Record extracts.
>>>>
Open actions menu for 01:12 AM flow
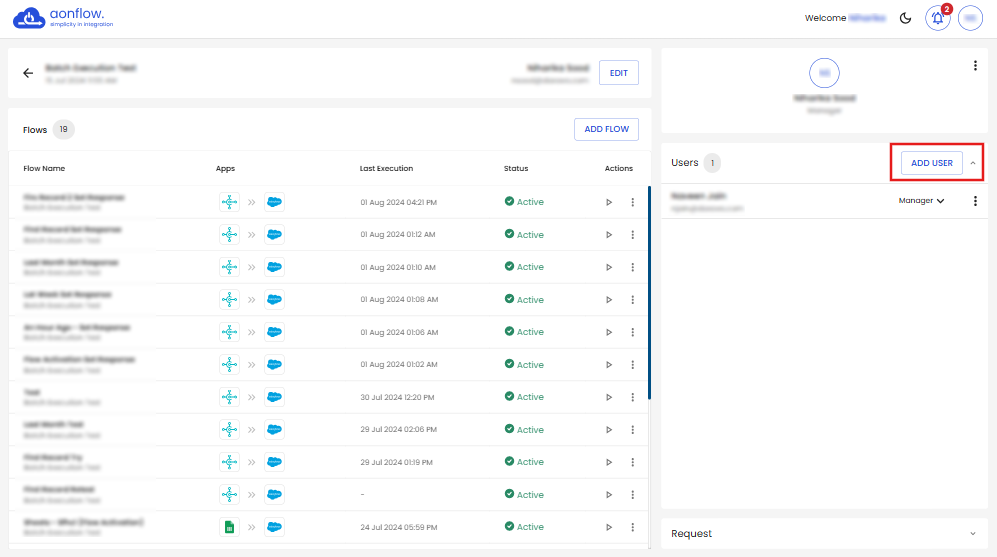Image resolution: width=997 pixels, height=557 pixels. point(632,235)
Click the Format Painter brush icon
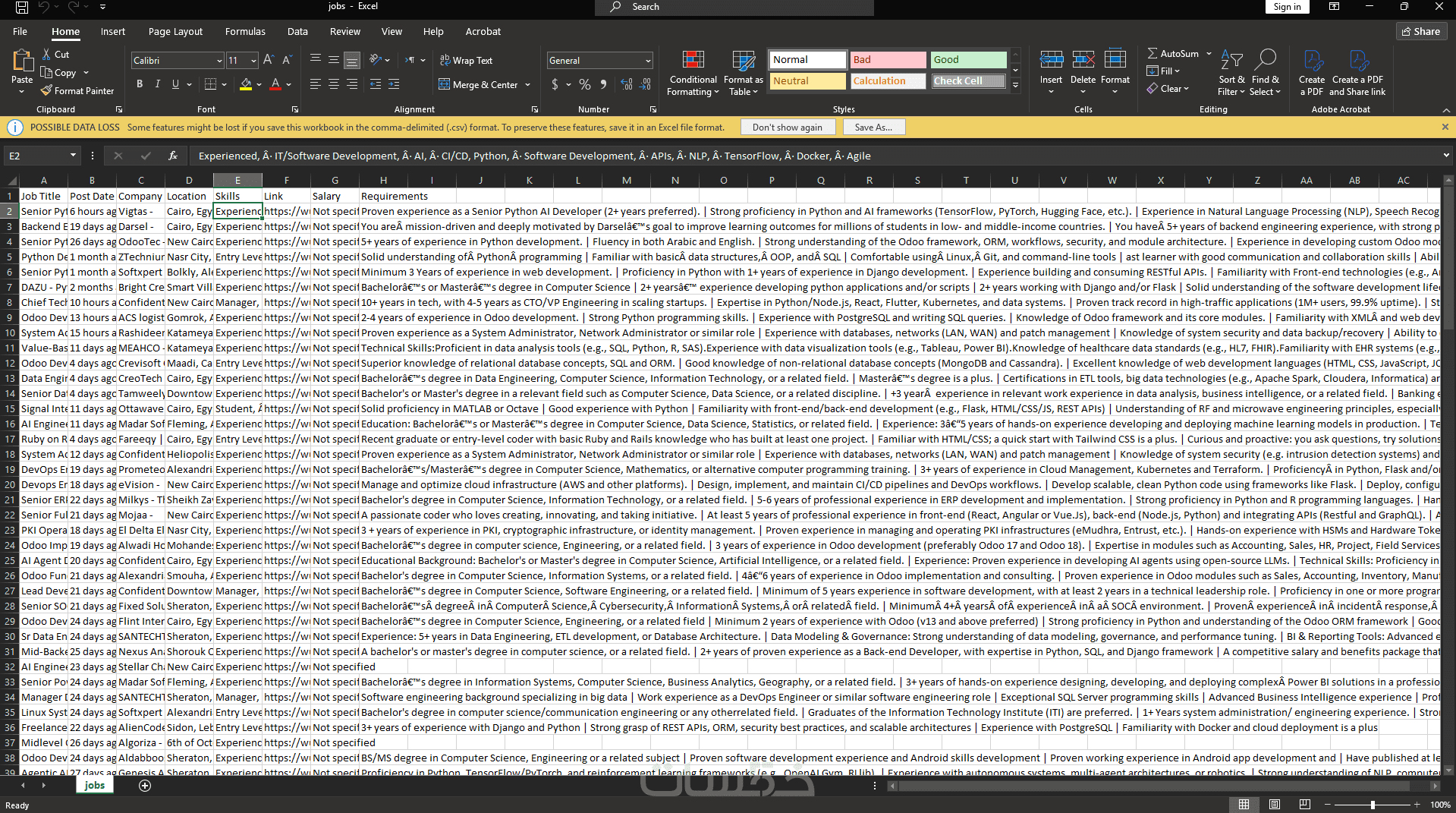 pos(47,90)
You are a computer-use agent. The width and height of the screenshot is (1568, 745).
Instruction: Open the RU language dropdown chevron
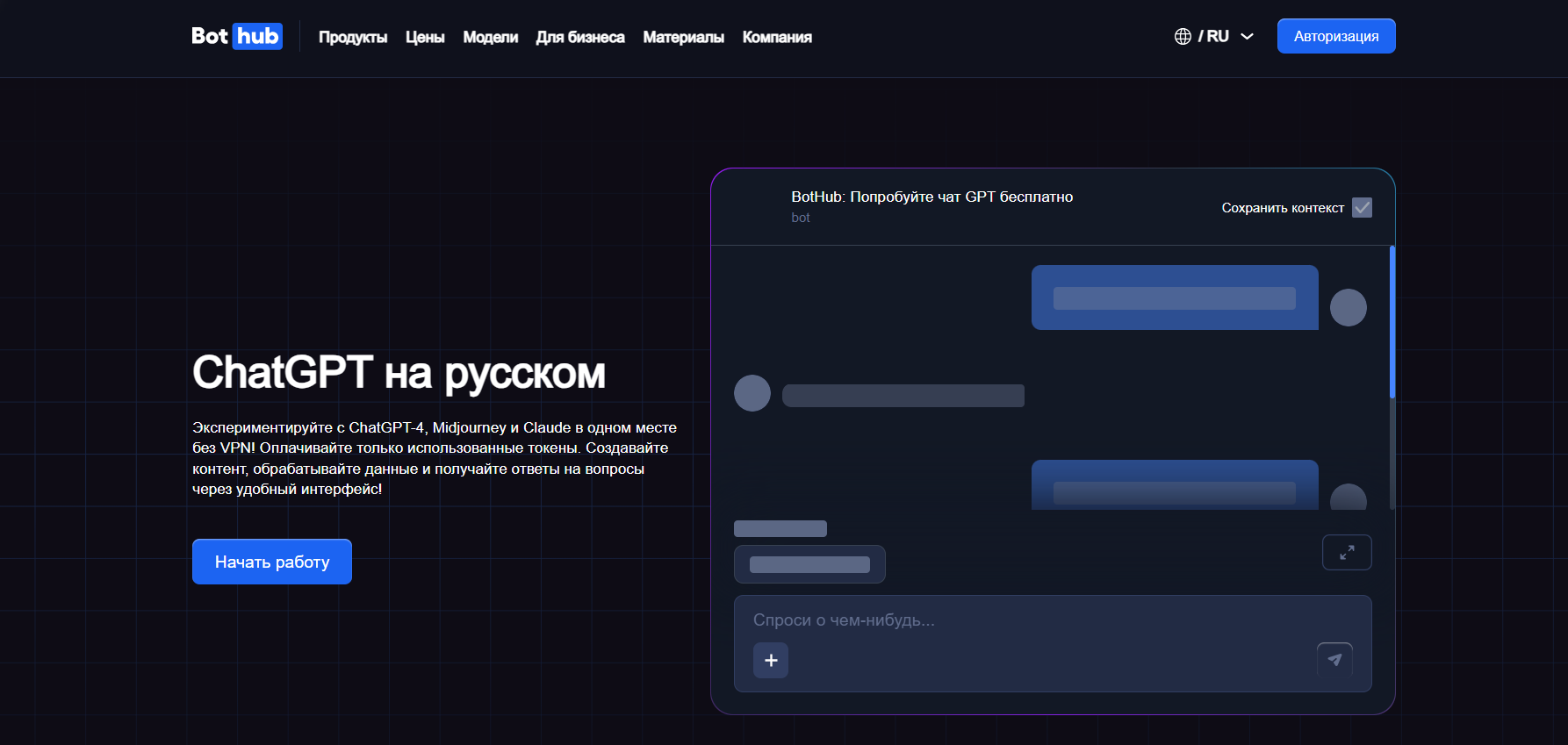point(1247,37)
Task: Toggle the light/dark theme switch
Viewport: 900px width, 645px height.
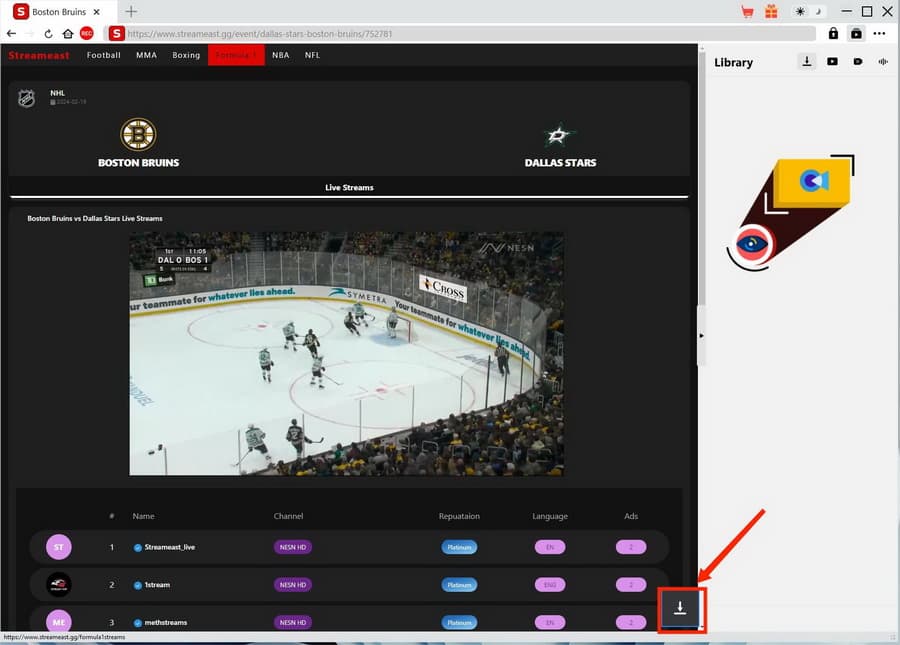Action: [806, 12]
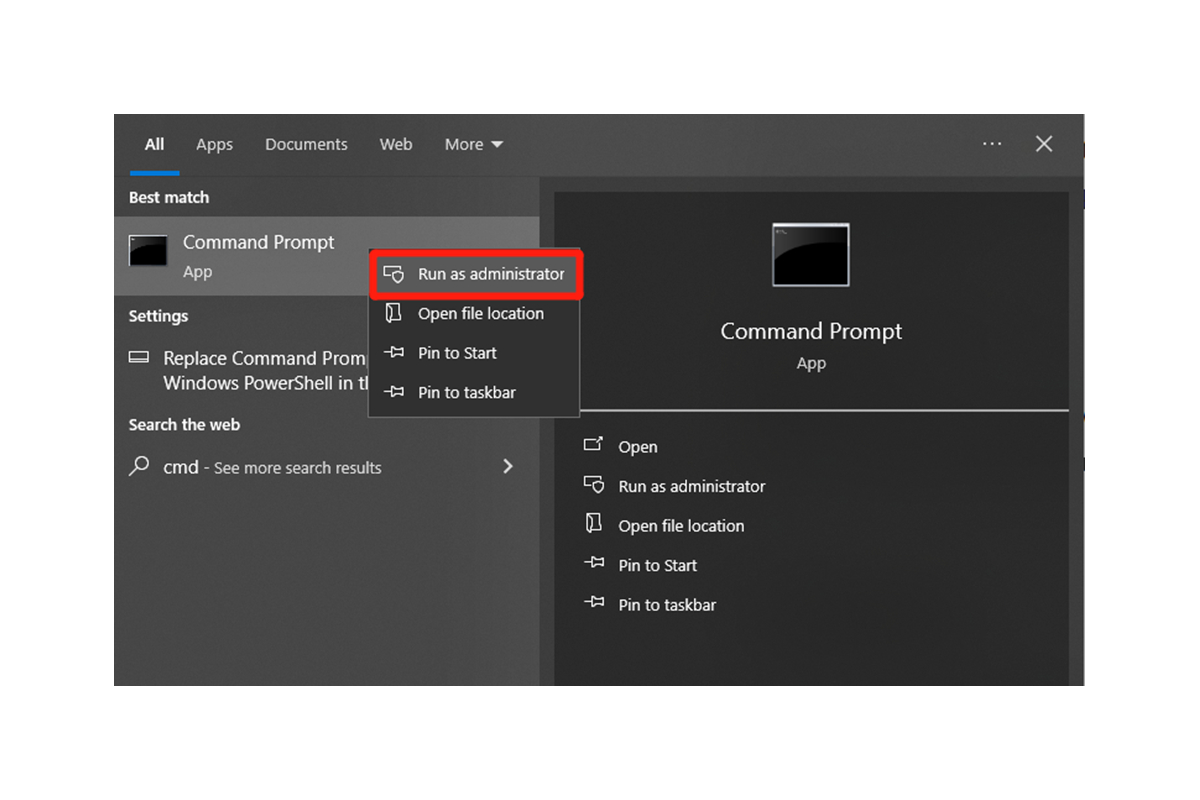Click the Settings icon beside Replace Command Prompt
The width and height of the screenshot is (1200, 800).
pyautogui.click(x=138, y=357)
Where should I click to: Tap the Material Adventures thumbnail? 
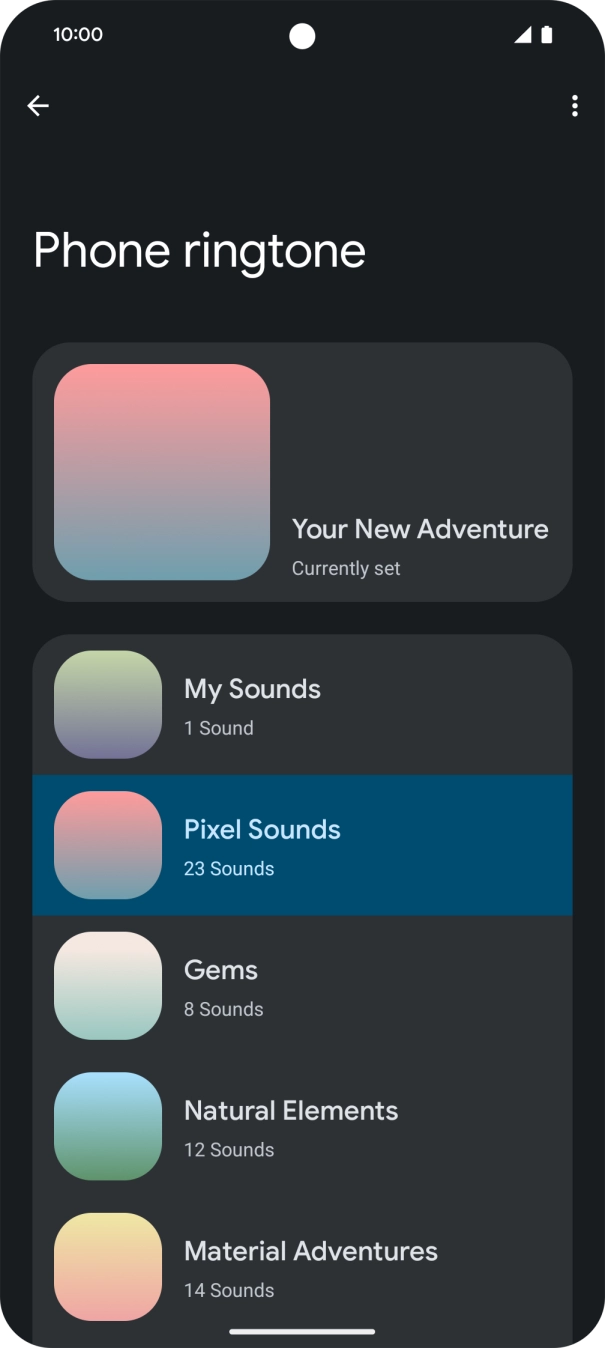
<<<<
Activity. Leaving the pictures out, print every line of the listing exactly.

Written answer.
Open actions menu for 01:12 AM flow
Image resolution: width=997 pixels, height=557 pixels. point(632,235)
Click the Format Painter brush icon
 pos(47,90)
You are a computer-use agent. The width and height of the screenshot is (1568, 745).
Instruction: Open the RU language dropdown chevron
point(1247,37)
Task: Toggle the light/dark theme switch
Viewport: 900px width, 645px height.
Action: [806, 12]
Click the Settings icon beside Replace Command Prompt
The width and height of the screenshot is (1200, 800).
pyautogui.click(x=138, y=357)
Where should I click to: Tap the Material Adventures thumbnail? 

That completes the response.